Great read today, Mary. When I feel stuck but overwhelmed with the notion of change, and in desperate need for help … I wonder if He’s there. Is He helping me? How far is He going to let me get before He saves me? In that question there’s hope that He’s there and it’s all His plan. But, there’s also fear that you’re on your own. That questioning of faith, I think, keeps us closer to God. Because we want and need to believe.
So, very, very true Mary. I commented on your site for the first half of this story that made me laugh so much.
The rest of the story had me tearing up because it is SO TRUE! My girls have taught me so much more about life than I taught them. And believe me, it doesn’t stop at 18! They are 28 and 23 now and still teaching me a lot each day. It makes me so happy to have that since my own Mom and I have never really connected to well. I was Daddy’s girl. =)

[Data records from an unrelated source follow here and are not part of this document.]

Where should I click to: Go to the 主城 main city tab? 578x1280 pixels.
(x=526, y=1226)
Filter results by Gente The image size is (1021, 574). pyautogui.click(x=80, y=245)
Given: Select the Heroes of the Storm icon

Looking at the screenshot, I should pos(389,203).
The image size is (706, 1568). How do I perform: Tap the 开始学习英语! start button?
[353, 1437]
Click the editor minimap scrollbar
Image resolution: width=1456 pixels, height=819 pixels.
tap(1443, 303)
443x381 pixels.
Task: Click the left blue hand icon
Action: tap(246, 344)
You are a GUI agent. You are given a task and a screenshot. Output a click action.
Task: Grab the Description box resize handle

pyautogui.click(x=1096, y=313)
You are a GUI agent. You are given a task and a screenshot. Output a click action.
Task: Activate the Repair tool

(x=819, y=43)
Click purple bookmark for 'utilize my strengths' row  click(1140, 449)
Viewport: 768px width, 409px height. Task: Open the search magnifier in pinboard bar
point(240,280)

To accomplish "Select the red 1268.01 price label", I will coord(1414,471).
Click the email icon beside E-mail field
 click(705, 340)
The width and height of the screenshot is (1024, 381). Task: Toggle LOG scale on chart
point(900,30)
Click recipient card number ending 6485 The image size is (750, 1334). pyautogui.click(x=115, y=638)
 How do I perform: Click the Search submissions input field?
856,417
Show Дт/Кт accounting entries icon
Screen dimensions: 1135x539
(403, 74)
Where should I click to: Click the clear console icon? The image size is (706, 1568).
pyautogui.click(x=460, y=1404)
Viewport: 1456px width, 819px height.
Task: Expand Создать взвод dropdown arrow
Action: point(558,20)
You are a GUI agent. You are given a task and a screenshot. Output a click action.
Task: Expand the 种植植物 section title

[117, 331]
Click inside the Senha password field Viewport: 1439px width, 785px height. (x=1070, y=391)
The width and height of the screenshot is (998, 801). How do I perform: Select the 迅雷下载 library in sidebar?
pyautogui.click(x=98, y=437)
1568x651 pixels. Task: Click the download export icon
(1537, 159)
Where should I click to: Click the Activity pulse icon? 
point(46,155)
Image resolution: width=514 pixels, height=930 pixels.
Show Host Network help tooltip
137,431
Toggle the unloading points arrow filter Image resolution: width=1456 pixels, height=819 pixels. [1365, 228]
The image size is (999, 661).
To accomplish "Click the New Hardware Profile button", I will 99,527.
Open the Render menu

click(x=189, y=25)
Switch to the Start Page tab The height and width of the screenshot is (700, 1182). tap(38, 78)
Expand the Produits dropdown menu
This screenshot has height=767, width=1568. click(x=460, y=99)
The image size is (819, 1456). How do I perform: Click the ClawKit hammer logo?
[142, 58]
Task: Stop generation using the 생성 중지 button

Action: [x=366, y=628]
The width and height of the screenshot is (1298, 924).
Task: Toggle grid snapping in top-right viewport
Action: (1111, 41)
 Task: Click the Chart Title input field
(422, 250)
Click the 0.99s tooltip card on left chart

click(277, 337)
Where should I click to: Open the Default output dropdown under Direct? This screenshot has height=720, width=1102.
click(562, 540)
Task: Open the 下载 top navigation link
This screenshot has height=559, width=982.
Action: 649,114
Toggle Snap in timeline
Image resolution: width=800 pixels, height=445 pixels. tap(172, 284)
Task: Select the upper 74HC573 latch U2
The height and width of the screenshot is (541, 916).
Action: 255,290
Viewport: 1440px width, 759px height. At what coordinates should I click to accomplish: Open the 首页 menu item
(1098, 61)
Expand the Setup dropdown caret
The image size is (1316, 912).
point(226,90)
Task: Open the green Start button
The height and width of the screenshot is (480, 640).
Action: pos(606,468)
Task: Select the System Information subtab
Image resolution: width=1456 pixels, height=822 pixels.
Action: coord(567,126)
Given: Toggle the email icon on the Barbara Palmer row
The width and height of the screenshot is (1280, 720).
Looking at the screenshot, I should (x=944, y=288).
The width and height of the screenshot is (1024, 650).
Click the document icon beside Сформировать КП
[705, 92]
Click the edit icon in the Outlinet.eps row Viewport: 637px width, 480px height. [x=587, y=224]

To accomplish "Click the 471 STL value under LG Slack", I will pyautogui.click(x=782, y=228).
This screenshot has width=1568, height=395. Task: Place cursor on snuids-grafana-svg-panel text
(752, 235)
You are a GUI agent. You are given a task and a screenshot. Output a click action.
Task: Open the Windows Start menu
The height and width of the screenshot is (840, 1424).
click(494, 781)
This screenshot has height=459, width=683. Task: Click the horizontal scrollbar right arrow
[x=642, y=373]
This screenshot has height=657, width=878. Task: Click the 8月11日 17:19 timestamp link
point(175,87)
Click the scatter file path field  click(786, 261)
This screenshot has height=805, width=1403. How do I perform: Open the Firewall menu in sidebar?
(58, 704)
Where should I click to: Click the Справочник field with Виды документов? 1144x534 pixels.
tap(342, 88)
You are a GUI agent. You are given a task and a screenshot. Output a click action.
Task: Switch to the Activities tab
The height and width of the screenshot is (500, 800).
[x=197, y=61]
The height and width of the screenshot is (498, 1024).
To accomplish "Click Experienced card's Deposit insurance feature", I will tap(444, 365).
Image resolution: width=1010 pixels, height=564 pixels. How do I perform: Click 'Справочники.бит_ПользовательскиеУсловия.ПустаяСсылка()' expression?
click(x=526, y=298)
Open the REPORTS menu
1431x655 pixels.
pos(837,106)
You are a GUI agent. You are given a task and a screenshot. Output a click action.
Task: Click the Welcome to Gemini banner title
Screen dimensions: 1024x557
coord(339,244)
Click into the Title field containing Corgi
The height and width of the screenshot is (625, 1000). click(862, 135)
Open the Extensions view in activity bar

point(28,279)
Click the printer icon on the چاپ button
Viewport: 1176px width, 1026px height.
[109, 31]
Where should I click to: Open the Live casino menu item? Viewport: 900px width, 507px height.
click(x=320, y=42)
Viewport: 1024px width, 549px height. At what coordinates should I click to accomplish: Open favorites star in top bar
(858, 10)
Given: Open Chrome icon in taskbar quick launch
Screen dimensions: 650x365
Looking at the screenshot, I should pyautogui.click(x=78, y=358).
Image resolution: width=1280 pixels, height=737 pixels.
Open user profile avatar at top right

But more than that, they do teach me more about being a parent and how God must feel about us as His children and I think about that often and feel loved (also guilty, convicted, amused, etc) but most often loved.
Thanks for your post. And don’t worry, those girls will watch you and learn far more than you can ever “teach” them anyway.
Best,
Lina
I don’t have girls, but I’ve learned the same thing from my boys! Great post!